Dataset content:

Start

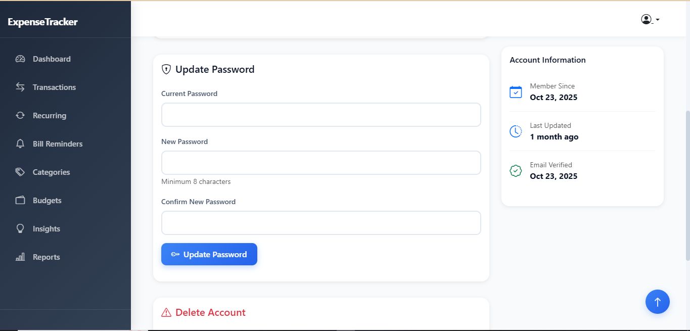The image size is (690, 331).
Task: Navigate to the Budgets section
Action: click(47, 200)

End
Start

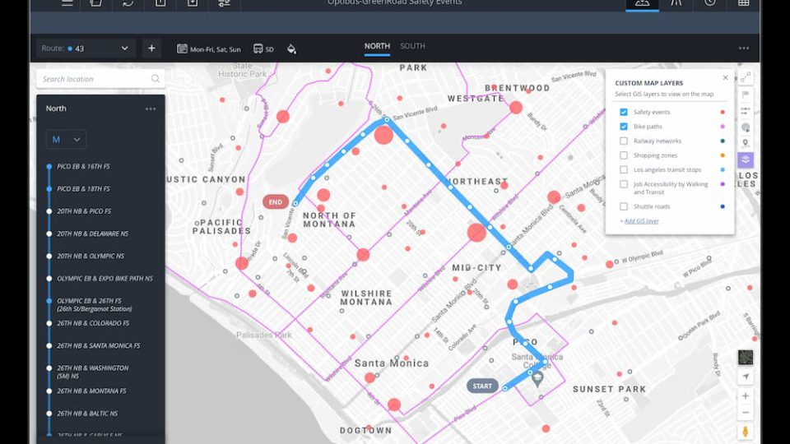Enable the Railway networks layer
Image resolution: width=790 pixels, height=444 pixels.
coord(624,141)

End
Start

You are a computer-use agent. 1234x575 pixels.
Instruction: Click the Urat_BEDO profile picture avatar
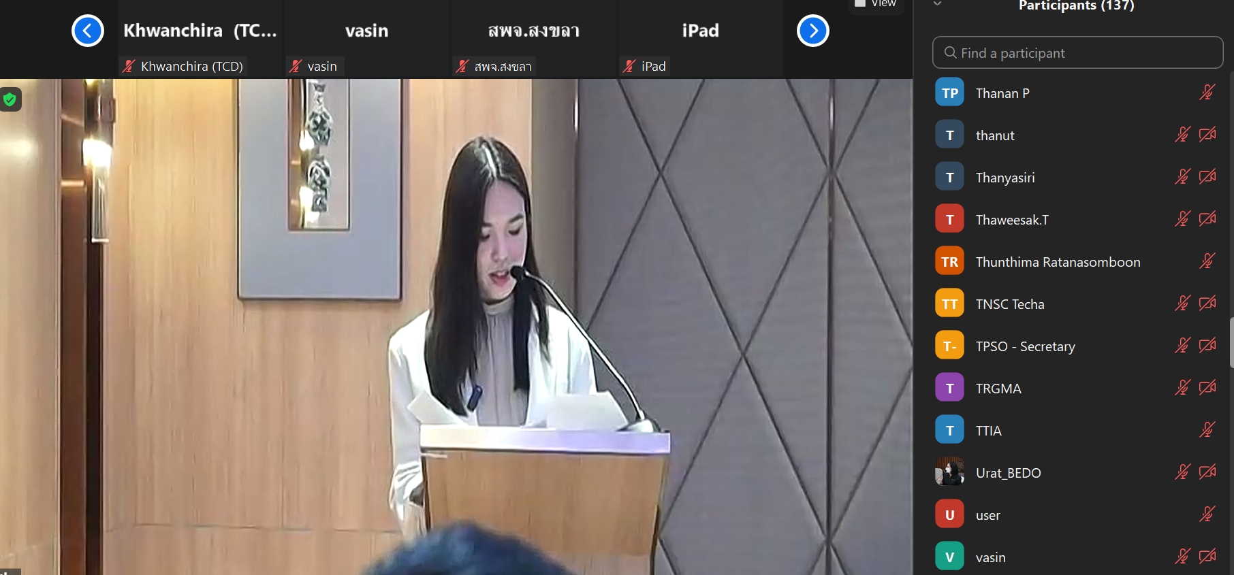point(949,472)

End

What needs to be done:
Duplicate the data from the line that contains "You are a computer-use" through the line that contains "point(949,472)", with both of those lines included, and leave the pictures out of your answer.

Answer to this problem:
You are a computer-use agent. 1234x575 pixels.
Instruction: Click the Urat_BEDO profile picture avatar
point(949,472)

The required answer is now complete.